Angie Pullman, the woman of the T-shirt and panties (both of them now ripped and blood-spattered), entered her house through the front door. She had a damnable headache and wanted nothing more than to lie down on the couch, on the floor even.
But there was the issue of the machete.
She looked at it regretfully and moved into the kitchen. Placed it on the counter and began filling the sink with hot water, squeezing in a large amount of dishwashing liquid in the process. For the next ten minutes she cleaned the long-bladed knife with a sponge she typically kept nearby for the dirty dishes. She was thorough, meticulous, as if honing the blade to a new sharpness, and when she was done she moved on to the counter and then out through the living room, following the dripped trail of blood from the kitchen to the front door. This took her another fifteen minutes to clean and by that time she was sweating badly and the headache was worse.
She brought the sponge back to the sink and cleaned the area again, including the bucket she’d fished out from underneath to counter to clean the drip line, finally watching the last of the pinkish water swirl away down the drain. She caught her reflection in the window in front of the sink and looked down at her scanty clothing. In a studied, physical dead-pan she carefully stepped out of her panties and eased the shirt over her head, trying to avoid most of the blood. She took the bloody rags into the living room and opened the glass doors of the fireplace. It was stocked with dry oak from the winter before and she threw the things inside. Went back to the kitchen and retrieved the machete.

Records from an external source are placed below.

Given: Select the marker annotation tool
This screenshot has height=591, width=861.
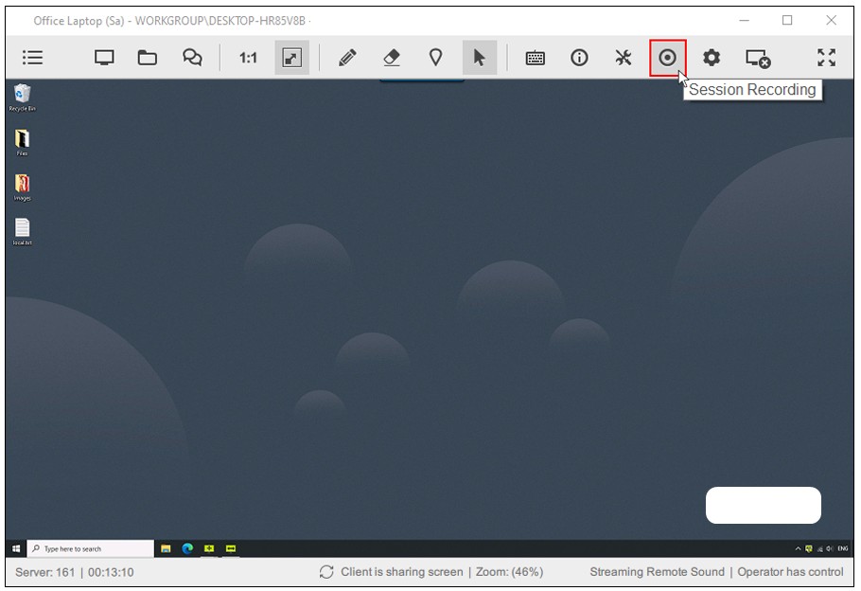Looking at the screenshot, I should point(435,58).
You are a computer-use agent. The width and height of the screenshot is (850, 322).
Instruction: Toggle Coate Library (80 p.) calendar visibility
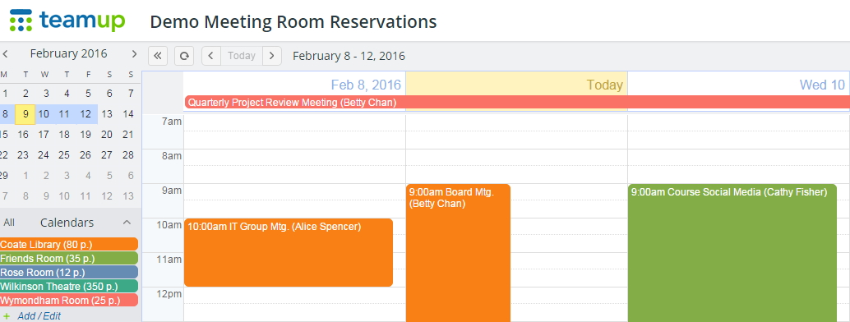(69, 245)
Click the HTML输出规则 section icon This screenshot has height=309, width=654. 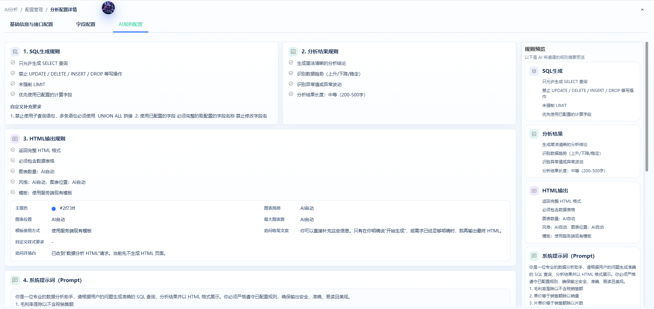(x=15, y=139)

Placed it under the bed in one of the bedrooms. The house, like most others in the neighborhood, had three bedrooms, but there was one she’d not entered in the better part of two weeks. It was her son’s, Phillip’s, but it was locked solid from the outside. It had been a simple enough thing to turn the knob around one day while he was napping.
Phillip was three.
She then walked slowly back to the living room and after a few fumbling attempts with the matches and gas, got a good fire going. It was still damnably hot but Angie took no notice. She lie down flat on the floor, naked as the day she was born, and passed off to a dreamless sleep while the fire crackled over its evil burden.